* [Activity]:
Transcribe the records that follow, keeping every word as it stands.

_ _ _ _

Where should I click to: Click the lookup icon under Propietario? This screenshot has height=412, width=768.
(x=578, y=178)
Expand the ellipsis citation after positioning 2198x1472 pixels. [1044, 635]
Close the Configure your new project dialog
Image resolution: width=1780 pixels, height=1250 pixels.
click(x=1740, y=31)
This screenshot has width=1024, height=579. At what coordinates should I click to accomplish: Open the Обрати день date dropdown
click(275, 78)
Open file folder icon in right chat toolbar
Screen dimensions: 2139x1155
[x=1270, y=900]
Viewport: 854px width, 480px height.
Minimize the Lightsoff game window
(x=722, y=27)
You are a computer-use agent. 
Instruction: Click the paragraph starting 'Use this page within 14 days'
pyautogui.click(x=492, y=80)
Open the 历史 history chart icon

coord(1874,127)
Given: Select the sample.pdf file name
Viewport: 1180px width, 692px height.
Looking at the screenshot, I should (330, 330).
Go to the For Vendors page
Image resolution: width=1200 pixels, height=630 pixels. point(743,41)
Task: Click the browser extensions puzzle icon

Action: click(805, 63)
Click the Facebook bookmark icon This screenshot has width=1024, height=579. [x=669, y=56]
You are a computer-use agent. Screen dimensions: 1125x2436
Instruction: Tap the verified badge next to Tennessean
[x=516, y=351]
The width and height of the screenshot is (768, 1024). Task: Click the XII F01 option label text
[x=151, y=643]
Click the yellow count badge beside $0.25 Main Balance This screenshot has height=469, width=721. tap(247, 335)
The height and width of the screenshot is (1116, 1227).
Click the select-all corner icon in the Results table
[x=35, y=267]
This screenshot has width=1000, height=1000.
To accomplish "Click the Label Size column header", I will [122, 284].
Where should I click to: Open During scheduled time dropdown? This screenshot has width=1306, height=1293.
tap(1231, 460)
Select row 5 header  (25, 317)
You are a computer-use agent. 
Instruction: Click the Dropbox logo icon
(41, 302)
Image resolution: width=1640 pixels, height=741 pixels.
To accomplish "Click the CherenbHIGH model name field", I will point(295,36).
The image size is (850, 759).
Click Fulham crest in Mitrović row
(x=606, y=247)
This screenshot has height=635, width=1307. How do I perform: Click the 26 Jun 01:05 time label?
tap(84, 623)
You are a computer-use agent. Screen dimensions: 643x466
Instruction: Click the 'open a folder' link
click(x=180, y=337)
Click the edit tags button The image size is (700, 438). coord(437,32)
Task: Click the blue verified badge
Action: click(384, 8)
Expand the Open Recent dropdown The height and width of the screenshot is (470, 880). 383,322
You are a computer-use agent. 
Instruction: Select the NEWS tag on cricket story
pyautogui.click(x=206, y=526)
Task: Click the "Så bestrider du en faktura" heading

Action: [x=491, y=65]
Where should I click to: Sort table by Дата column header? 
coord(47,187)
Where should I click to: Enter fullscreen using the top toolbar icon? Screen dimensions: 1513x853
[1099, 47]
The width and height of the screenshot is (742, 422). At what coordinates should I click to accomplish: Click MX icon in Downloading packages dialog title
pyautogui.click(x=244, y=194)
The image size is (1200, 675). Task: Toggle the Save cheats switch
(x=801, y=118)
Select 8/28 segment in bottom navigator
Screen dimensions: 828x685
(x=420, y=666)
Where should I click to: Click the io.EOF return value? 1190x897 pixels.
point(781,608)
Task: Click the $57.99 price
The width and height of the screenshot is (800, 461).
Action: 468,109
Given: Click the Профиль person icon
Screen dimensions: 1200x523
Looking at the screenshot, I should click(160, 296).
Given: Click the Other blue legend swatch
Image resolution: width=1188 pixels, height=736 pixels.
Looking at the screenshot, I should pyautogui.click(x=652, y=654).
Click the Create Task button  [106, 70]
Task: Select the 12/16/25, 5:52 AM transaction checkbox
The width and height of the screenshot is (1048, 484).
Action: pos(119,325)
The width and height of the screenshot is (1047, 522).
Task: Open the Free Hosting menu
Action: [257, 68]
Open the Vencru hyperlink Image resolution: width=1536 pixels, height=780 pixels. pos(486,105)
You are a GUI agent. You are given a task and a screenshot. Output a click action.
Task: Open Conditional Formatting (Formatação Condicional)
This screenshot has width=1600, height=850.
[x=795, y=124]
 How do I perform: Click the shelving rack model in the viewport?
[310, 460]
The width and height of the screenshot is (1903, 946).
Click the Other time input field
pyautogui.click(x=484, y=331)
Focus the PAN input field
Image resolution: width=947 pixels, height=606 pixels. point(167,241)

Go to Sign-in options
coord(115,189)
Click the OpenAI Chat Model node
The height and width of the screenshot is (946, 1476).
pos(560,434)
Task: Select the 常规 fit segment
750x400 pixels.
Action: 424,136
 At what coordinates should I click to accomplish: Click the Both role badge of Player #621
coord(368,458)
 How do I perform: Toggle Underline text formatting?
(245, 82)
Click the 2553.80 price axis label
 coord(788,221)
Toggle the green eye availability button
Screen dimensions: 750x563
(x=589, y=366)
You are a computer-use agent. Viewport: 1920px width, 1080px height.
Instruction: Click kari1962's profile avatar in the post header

_ _ _ _

* [Completed task]:
Where should I click to: Click the lookup icon under Propietario? This screenshot has height=412, width=768.
(x=578, y=178)
Expand the ellipsis citation after positioning 2198x1472 pixels. [1044, 635]
Close the Configure your new project dialog
Image resolution: width=1780 pixels, height=1250 pixels.
click(x=1740, y=31)
This screenshot has width=1024, height=579. At what coordinates should I click to accomplish: Open the Обрати день date dropdown
click(275, 78)
Open file folder icon in right chat toolbar
Screen dimensions: 2139x1155
[x=1270, y=900]
Viewport: 854px width, 480px height.
Minimize the Lightsoff game window
(x=722, y=27)
You are a computer-use agent. 
Instruction: Click the paragraph starting 'Use this page within 14 days'
pyautogui.click(x=492, y=80)
Open the 历史 history chart icon

coord(1874,127)
Given: Select the sample.pdf file name
Viewport: 1180px width, 692px height.
Looking at the screenshot, I should (330, 330).
Go to the For Vendors page
Image resolution: width=1200 pixels, height=630 pixels. point(743,41)
Task: Click the browser extensions puzzle icon

Action: click(805, 63)
Click the Facebook bookmark icon This screenshot has width=1024, height=579. [x=669, y=56]
You are a computer-use agent. Screen dimensions: 1125x2436
Instruction: Tap the verified badge next to Tennessean
[x=516, y=351]
The width and height of the screenshot is (768, 1024). Task: Click the XII F01 option label text
[x=151, y=643]
Click the yellow count badge beside $0.25 Main Balance This screenshot has height=469, width=721. tap(247, 335)
The height and width of the screenshot is (1116, 1227).
Click the select-all corner icon in the Results table
[x=35, y=267]
This screenshot has width=1000, height=1000.
To accomplish "Click the Label Size column header", I will [122, 284].
Where should I click to: Open During scheduled time dropdown? This screenshot has width=1306, height=1293.
tap(1231, 460)
Select row 5 header  (25, 317)
You are a computer-use agent. 
Instruction: Click the Dropbox logo icon
(41, 302)
Image resolution: width=1640 pixels, height=741 pixels.
To accomplish "Click the CherenbHIGH model name field", I will point(295,36).
The image size is (850, 759).
Click Fulham crest in Mitrović row
(x=606, y=247)
This screenshot has height=635, width=1307. How do I perform: Click the 26 Jun 01:05 time label?
tap(84, 623)
You are a computer-use agent. Screen dimensions: 643x466
Instruction: Click the 'open a folder' link
click(x=180, y=337)
Click the edit tags button The image size is (700, 438). coord(437,32)
Task: Click the blue verified badge
Action: click(384, 8)
Expand the Open Recent dropdown The height and width of the screenshot is (470, 880). 383,322
You are a computer-use agent. 
Instruction: Select the NEWS tag on cricket story
pyautogui.click(x=206, y=526)
Task: Click the "Så bestrider du en faktura" heading

Action: [x=491, y=65]
Where should I click to: Sort table by Дата column header? 
coord(47,187)
Where should I click to: Enter fullscreen using the top toolbar icon? Screen dimensions: 1513x853
[1099, 47]
The width and height of the screenshot is (742, 422). At what coordinates should I click to accomplish: Click MX icon in Downloading packages dialog title
pyautogui.click(x=244, y=194)
The image size is (1200, 675). Task: Toggle the Save cheats switch
(x=801, y=118)
Select 8/28 segment in bottom navigator
Screen dimensions: 828x685
(x=420, y=666)
Where should I click to: Click the io.EOF return value? 1190x897 pixels.
point(781,608)
Task: Click the $57.99 price
The width and height of the screenshot is (800, 461).
Action: 468,109
Given: Click the Профиль person icon
Screen dimensions: 1200x523
Looking at the screenshot, I should click(160, 296).
Given: Click the Other blue legend swatch
Image resolution: width=1188 pixels, height=736 pixels.
Looking at the screenshot, I should pyautogui.click(x=652, y=654).
Click the Create Task button  [106, 70]
Task: Select the 12/16/25, 5:52 AM transaction checkbox
The width and height of the screenshot is (1048, 484).
Action: pos(119,325)
The width and height of the screenshot is (1047, 522).
Task: Open the Free Hosting menu
Action: [257, 68]
Open the Vencru hyperlink Image resolution: width=1536 pixels, height=780 pixels. pos(486,105)
You are a GUI agent. You are given a task and a screenshot. Output a click action.
Task: Open Conditional Formatting (Formatação Condicional)
This screenshot has width=1600, height=850.
[x=795, y=124]
 How do I perform: Click the shelving rack model in the viewport?
[310, 460]
The width and height of the screenshot is (1903, 946).
Click the Other time input field
pyautogui.click(x=484, y=331)
Focus the PAN input field
Image resolution: width=947 pixels, height=606 pixels. point(167,241)

Go to Sign-in options
coord(115,189)
Click the OpenAI Chat Model node
The height and width of the screenshot is (946, 1476).
pos(560,434)
Task: Select the 常规 fit segment
750x400 pixels.
Action: 424,136
 At what coordinates should I click to accomplish: Click the Both role badge of Player #621
coord(368,458)
 How do I perform: Toggle Underline text formatting?
(245, 82)
Click the 2553.80 price axis label
 coord(788,221)
Toggle the green eye availability button
Screen dimensions: 750x563
(x=589, y=366)
You are a computer-use agent. Viewport: 1920px width, 1080px height.
Instruction: Click kari1962's profile avatar in the post header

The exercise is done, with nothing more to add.